Life is boring. Camelot is boring. Knights training is boring. Hope there will be no attack on Camelot soon because knights are in awful shape.
Father executed yet another sorcerer. Note to self: Avoid Morgana for the rest of the day.
Father also invited famous (boring) singer. Avoid feast.
Stupid boy with ridiculous ears wanted to start a fight with me. Got him thrown in the dungeons. Had been the highlight of the day.
Day 2
Boring, boring, boring.
Managed to avoid Morgana, Father and singer. I think singer makes lovebird eyes at the King. Good luck with that.

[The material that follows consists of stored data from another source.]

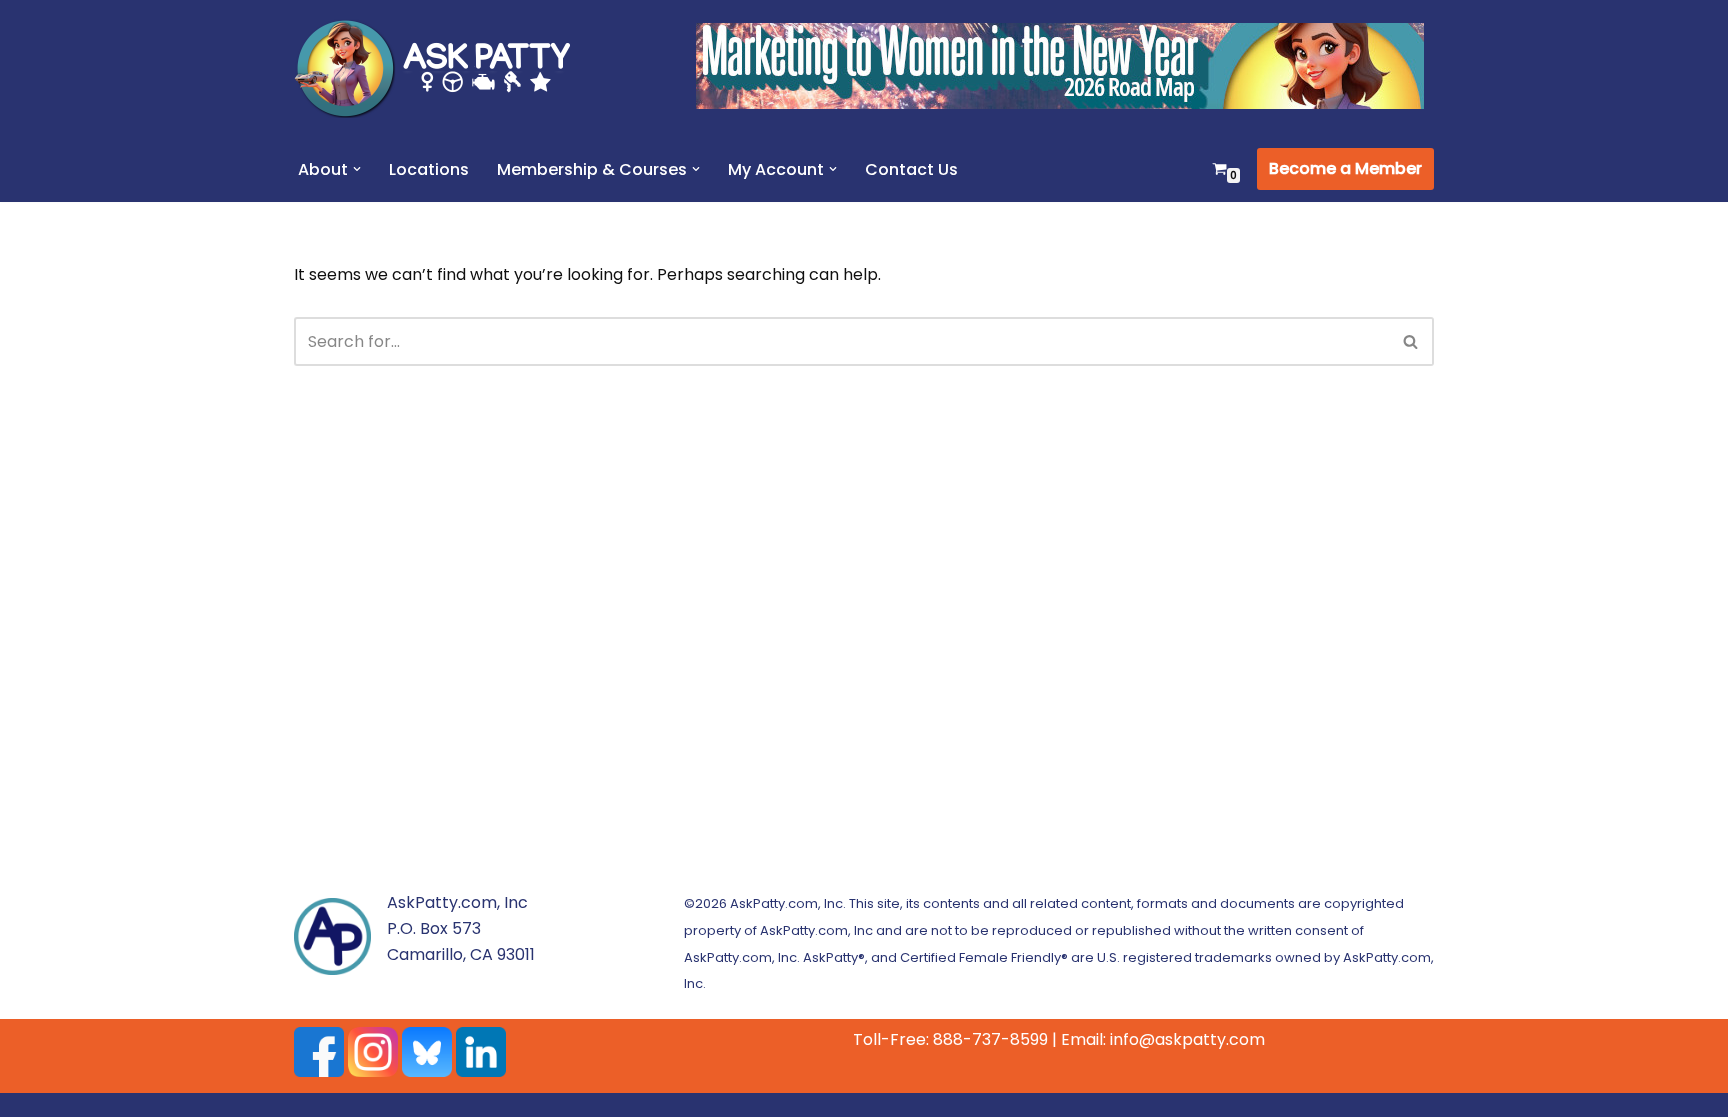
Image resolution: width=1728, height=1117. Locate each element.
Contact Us (911, 169)
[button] (357, 169)
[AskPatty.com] (444, 68)
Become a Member (1345, 168)
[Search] (1411, 341)
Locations (429, 169)
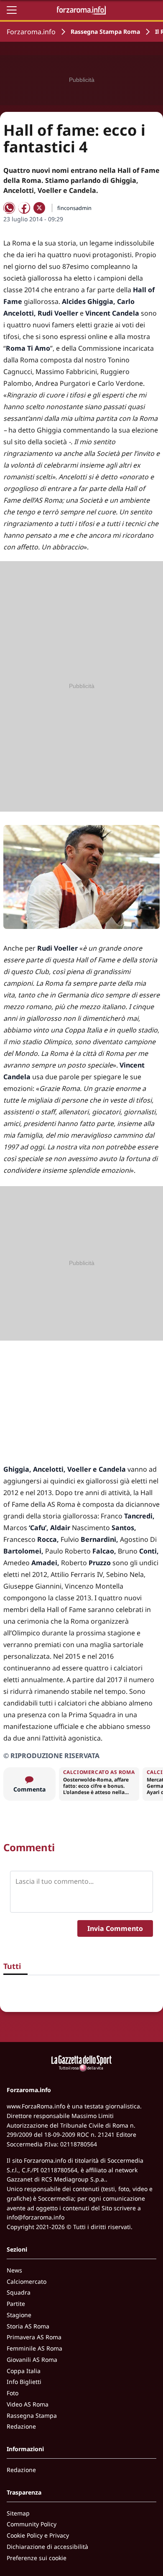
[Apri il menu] (12, 10)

Stupid boy, named Merlin (stupid name), got out of the dungeons. Is new apprentice of Gaius. Spent the whole day in the stocks, then started another fight with me. Obviously too stupid to live. Was fun, though. Didn’t throw him in the dungeons. Don’t have to; if he keeps this up he soon will be dead.
Day 3
Horrible day, not boring at all.
Singer turned out to be a witch and mother of executed sorcerer. Enchanted whole court and then tried to kill me. Got saved by Merlin, of all things. Stupid father made stupid Merlin my new manservant. Oh joy.
But, have to give him that, stupid boy wasn’t overjoyed himself. Maybe there is a brain in that stupid head.
Day 4
I stand corrected. New manservant has no brain at all. Sneezed on my breakfast. Day went downhill from there.
Father is excited because of upcoming tournament. Morgana is bitchy like hell lately. Avoided both of them at all cost.
Day 5
Told Merlin I need him for training for the tournament. Was real fun watching him stumble around. Beat him up a little. Not too much, because he actually managed to fight better than a few of my knights. Very embarrassing.
Father was out of his head due to excitement over tournament. Is getting on my nerves. Wonder what would happen when I won’t win. Probably would be send into exile.
Hate my life.
Day 6
First day of fighting is over. Was boring. No competition for me, except maybe Valiant. Merlin is right, he’s a creep.
Speaking of Merlin… he is the most awful manservant I ever had. Will probably get rid of him soon. Although he is entertaining. Sometimes.
Morgana is behaving strangely around Valiant. Can’t understand what she sees in the asshole. She did look mighty fine tonight, though. Not that I care.
Day 9
Hadn’t had time to write the last days.
Valiant was using magic shield. Merlin was right, and I still sacked him. Stupid move. Managed to kill Valiant because he lost control over shield. Morgana is bitching as always. Rehired Merlin.
Wonder if father will ever manage to apologize. Probably not.
Day 10
Miracles do happen. Merlin managed to serve me breakfast for the first time without spilling, sneezing, coughing. Is still calling me Arthur instead of Sire. Who cares.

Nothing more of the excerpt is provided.